#### Passage for review
After some more investigation of our Neural Network model, we have refined our Monte Carlo flipping rules, have stored more than one pattern in our neural network, and have determined that, effectively, the inverse of a certain pattern is equivalent to the initial pattern (they both are energy minima).  Before we delve into these results, we will clear up some questions about our original data post.

Outline:

1. Physics from Statistical Mechanics?

2. A Neural Network

3. Monte Carlo Method

4. Project Goals

5. Constant Energy?

6. Flow Diagram

7. Energy Values

8. Flipping Conditions

9. User Friendly Code

10. Unique Random Pattern

11. J-matrices for A, B,  and their average

1. Physics from Statistical Mechanics?

The model that we are using, the grid of neurons that are either in position +1 or -1, is very similar to the Ising Model (introduced in Chapter 8 of our text), but with some modifications that make it appropriate for modeling brains.  The Ising Model was originally created for studying the magnetic spins of solids and how they interact at different temperatures to explain ferromagnetism vs. paramagnetism, and how those change with phase transitions.  In this model, physics from statistical mechanics is used to see how the magnetic spins interact with a heat bath (temperature is non zero), as well as how they interact with each other: sometimes the spins will flip randomly because of heat bath interactions.  Our neural network model is essentially the Ising model with temperature equal to zero: our neurons never flip randomly on their own, but only in response to their connections with other neurons.  So our model does not use any physics from statistical mechanics, but uses a technique (the Monte Carlo method, which decides whether or not neurons (spins) should be flipped) that is used for many other applications as well.

1.  A Neural Network

A neural network, in our model, is a grid of neurons (which can have value +1 or -1 only, on or off, firing or not firing), which are completely interconnected (each neuron is connected to every other neuron).  The J matrix is where the connections between neurons are stored, and so the “memory” of the system is contained in the J matrix.  Patterns can be stored in these neural networks, and, if done correctly, stored patterns can be recalled from distorted versions of them.  The way that the neural network travels from the input pattern to the output pattern is via the Monte Carlo method.

1. Monte Carlo Method

The Monte Carlo method is essentially just a way of deciding which neurons to flip, the goal, in this case, being to change the input pattern into one of the patterns that have been stored in the neural network.  The Monte Carlo method checks every neuron, decides if it should be flipped based on certain flipping rules, flips if necessary, and then goes onto the next neuron.  Once every neuron has been given the chance to flip, one Monte Carlo sweep has been done.  The details of the flipping rules depend on the model.  The flow diagram of our general code (in post below) explains our specific Monte Carlo flipping rules in greater detail.
########
Written task 1: State whether each of the following agrees with the post on the neural network model, answering yes or no and quoting the words of the post that decide it: (a) the neurons in the model flip randomly on their own; (b) the memory of the system is held in the J matrix; (c) a single Monte Carlo sweep is complete once every neuron has had the chance to flip.
#### Extracted information
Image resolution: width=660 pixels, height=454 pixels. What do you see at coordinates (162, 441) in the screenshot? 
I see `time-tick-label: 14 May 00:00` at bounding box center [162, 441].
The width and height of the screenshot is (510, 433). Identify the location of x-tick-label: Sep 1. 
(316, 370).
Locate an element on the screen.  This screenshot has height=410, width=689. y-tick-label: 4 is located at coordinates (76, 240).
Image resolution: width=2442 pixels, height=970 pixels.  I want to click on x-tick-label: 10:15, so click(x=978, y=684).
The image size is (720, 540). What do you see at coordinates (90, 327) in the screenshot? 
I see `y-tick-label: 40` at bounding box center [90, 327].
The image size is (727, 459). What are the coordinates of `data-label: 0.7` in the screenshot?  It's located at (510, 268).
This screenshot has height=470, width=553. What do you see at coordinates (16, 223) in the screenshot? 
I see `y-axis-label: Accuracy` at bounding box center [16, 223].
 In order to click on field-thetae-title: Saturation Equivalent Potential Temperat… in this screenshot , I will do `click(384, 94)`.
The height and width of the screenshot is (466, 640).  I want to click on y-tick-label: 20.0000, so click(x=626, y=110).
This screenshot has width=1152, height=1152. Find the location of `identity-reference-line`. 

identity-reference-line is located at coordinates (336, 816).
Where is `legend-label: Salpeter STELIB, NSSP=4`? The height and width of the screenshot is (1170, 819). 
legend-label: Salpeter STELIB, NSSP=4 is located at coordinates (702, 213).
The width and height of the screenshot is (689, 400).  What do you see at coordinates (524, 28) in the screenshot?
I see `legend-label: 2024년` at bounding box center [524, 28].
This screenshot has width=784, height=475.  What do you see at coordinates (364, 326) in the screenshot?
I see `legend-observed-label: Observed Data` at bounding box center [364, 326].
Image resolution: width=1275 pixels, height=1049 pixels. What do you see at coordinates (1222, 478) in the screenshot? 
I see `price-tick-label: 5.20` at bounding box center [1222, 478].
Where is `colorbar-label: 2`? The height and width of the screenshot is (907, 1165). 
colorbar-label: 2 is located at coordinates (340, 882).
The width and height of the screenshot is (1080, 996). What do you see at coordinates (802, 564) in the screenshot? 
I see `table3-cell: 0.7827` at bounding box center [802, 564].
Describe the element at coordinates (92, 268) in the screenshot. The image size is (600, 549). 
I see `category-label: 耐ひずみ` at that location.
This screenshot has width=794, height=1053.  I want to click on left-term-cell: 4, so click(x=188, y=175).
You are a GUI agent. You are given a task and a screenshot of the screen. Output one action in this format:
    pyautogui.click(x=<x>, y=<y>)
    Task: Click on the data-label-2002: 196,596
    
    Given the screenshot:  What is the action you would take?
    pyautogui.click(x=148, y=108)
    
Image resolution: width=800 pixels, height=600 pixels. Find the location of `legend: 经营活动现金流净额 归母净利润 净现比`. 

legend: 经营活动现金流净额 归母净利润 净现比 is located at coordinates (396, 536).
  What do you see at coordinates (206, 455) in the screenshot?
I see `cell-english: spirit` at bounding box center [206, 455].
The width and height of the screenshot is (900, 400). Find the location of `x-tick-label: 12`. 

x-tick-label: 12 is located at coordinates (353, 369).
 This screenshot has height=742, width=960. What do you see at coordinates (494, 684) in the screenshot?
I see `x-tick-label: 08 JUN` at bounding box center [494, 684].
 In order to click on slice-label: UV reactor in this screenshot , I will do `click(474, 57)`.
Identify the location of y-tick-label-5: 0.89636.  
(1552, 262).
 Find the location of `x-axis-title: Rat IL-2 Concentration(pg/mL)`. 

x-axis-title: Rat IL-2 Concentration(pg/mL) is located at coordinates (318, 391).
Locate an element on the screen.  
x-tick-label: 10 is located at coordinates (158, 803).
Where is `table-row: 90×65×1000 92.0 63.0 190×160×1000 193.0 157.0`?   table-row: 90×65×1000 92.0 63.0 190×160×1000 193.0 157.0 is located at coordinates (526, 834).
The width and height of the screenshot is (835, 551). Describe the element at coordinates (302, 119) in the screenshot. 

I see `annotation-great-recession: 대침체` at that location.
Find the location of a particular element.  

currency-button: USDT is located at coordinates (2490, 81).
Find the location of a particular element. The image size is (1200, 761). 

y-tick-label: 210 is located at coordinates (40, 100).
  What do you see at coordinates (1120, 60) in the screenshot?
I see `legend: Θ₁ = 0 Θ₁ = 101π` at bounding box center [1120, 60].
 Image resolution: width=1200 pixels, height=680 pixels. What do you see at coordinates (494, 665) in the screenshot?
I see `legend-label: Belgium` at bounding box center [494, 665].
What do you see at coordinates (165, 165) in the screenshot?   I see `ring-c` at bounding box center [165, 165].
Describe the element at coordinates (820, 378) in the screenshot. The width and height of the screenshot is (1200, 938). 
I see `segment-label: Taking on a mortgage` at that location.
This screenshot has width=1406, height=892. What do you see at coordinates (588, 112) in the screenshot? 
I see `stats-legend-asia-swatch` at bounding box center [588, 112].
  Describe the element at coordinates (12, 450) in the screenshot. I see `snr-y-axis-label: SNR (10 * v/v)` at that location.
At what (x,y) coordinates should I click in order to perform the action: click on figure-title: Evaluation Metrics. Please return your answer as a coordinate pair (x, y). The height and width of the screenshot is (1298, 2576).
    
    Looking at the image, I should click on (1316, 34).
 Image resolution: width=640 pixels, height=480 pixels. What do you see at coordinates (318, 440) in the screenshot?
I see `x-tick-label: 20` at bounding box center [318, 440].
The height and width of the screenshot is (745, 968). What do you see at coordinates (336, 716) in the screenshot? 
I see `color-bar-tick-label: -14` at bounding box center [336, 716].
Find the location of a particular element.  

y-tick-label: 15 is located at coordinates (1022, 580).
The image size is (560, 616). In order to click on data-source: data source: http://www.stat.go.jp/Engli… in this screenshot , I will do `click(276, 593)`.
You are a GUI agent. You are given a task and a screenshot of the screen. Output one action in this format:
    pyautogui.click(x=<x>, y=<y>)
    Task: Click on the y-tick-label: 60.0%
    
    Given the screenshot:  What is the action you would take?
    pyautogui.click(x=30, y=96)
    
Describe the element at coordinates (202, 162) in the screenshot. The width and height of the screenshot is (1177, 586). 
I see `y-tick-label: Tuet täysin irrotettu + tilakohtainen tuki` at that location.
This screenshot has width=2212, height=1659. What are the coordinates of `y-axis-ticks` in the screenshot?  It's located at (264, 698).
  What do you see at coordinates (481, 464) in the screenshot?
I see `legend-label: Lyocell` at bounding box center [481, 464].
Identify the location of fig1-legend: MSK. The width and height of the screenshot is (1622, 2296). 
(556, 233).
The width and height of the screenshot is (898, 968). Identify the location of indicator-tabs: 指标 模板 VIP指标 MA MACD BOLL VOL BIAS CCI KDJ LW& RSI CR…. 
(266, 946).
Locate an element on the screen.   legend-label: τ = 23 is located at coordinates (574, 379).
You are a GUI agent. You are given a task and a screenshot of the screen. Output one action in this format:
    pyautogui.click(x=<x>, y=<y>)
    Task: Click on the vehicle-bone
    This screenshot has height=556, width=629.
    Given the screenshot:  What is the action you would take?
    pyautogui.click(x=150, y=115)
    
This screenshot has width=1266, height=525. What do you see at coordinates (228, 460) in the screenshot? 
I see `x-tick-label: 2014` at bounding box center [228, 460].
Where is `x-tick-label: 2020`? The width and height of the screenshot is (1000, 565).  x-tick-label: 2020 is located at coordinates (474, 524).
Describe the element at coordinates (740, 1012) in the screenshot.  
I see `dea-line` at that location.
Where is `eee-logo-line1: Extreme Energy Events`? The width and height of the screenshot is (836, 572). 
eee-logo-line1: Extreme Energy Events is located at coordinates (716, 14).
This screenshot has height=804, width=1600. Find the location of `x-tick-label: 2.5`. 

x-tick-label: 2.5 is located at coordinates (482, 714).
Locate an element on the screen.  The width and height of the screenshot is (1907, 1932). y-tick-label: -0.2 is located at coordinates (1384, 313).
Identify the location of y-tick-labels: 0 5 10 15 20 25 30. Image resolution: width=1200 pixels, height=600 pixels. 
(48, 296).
########
Written task 2: Revise the stored entries from the line containing "coordinates (1384, 313)." through the end of the entries, replacing "Image resolution" with "Screenshot dimensions" and leaving everything else unchanged.

Answer box 1:
(a) No: "our neurons never flip randomly on their own, but only in response to their connections with other neurons"
(b) Yes: "the “memory” of the system is contained in the J matrix"
(c) Yes: "Once every neuron has been given the chance to flip, one Monte Carlo sweep has been done."

Answer box 2:
Locate an element on the screen.  The width and height of the screenshot is (1907, 1932). y-tick-label: -0.2 is located at coordinates (1384, 313).
Identify the location of y-tick-labels: 0 5 10 15 20 25 30. Screenshot dimensions: width=1200 pixels, height=600 pixels. 
(48, 296).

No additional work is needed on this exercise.